The fine dining with family concept has been hugely successful in Lafayette, and the owners, who started Pizza Antica in San Jose, opened a third location this summer in Mill Valley. Each is intended to be unique. “We want the restaurants to feel like reflections of their individual communities,” says Drysdale. Still, the owners aim to open 12 Pizza Anticas.

“Our intent is to serve the whole community,” says Drysdale. “If you’re a vegetarian, if you like big fat steaks, if your grandma loves pasta, we’ve got it covered.”

Pizza Antica’s success is testament to Lafayette’s changing demographic. The restaurant’s superthin-crust pies, which are pinned (flattened with a rolling pin) rather than thrown, are decidedly more upscale than the large pepperoni pie at Freddie’s, Pizza Antica’s long-standing predecessor in the neighborhood.

When my companion and I dined at Pizza Antica recently, we were paired with Michael “Stix” Johnson, an impressively tall 24-year-old with an equally impressive amount of ink covering both arms. The tattoos upstaged the menu at first glance: Giuliano de’ Medici and the Italian flag on his right arm, Buddha meditating on a lotus flower on his left.

Before we could ask about the soup of the day, he launched into its description (a portobello puree). A full report on that week’s featured wines, the Patton Valley Rosé and Chukker Cabernet Franc, with “spiced plum flavor and soft tannins,” followed. Stix sprinted off to get tastes of the two wines, then, intuiting our nonplussed reaction, repeated the process with more unsolicited tastes until we found a wine we loved: the Renwood Zinfandel.

Our loyalty to Stix secured, we took all his food recommendations. The Caesar salad comes with whole romaine leaves dressed to perfection. The bruschetta topped with tender sopressata melts on the palate, but the pizza takes center stage, as intended. The crust’s crisp texture and smoky flavor strongly underlie any combination of toppings.
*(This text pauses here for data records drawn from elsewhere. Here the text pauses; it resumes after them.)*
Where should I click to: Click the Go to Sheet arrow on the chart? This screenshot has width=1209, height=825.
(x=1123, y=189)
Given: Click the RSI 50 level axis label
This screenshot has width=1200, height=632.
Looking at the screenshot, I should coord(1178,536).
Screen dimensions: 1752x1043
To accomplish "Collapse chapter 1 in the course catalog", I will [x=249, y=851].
The beef filet was topped with a pat of red wine–shallot butter, turning every bite into a delight.

The rhubarb crisp, which was allowed its natural tartness and was only gently sweetened by a scoop of strawberry gelato, was out of this world. Oh, and if you’re looking for an answer to Pizza Antica’s quiz show question, panna cotta means cooked cream, and the restaurant’s version of the custard is beautifully light and silky. It, and the rhubarb crisp, go best with the La Sera Moscato dessert wine.
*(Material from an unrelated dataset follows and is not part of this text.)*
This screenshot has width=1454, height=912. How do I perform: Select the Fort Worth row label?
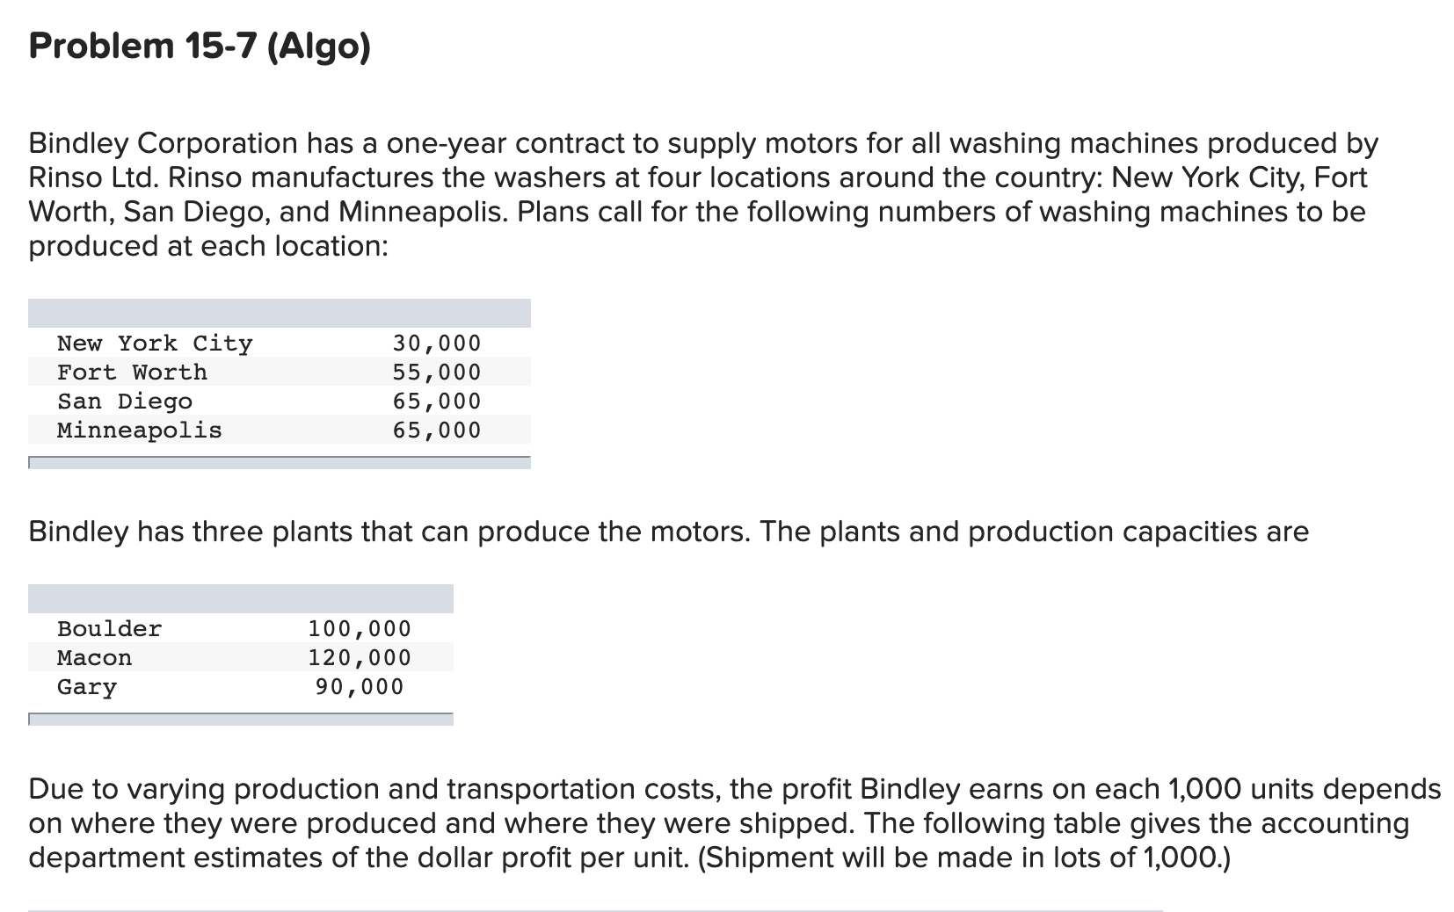pos(132,373)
Contact: 3600 Mt. Diablo Blvd., Lafayette, (925) 299-0500, www.pizzaantica.com
Hours: Lunch and dinner daily
Price: Pizzas $8–$15; entrées $9–$18
Alcohol: Wine and beer only

at a glance

What Makes It Special: Relaxed, convivial atmosphere coupled with creative dishes and out-of-the-ordinary service.

The Space: The airy dining room is flanked by an open kitchen. Striking black-and-white photographs of the local landscape add visual interest without clutter.

When to Go: Early lunch with Great Aunt Lucinda; after a day at the park with the kids; or for a lively midweek birthday dinner. If you’re single, after 8 p.m. No reservations.

Bonus: Seasonal specials such as the fresh heirloom tomato plate, and sweet corn and bacon on top of pizza. This fall, look out for pear and Mt. Tam Camembert pizza.

Don’t Miss: Drysdale’s brussels sprouts salad, of Gordon’s House of Fine Eats fame.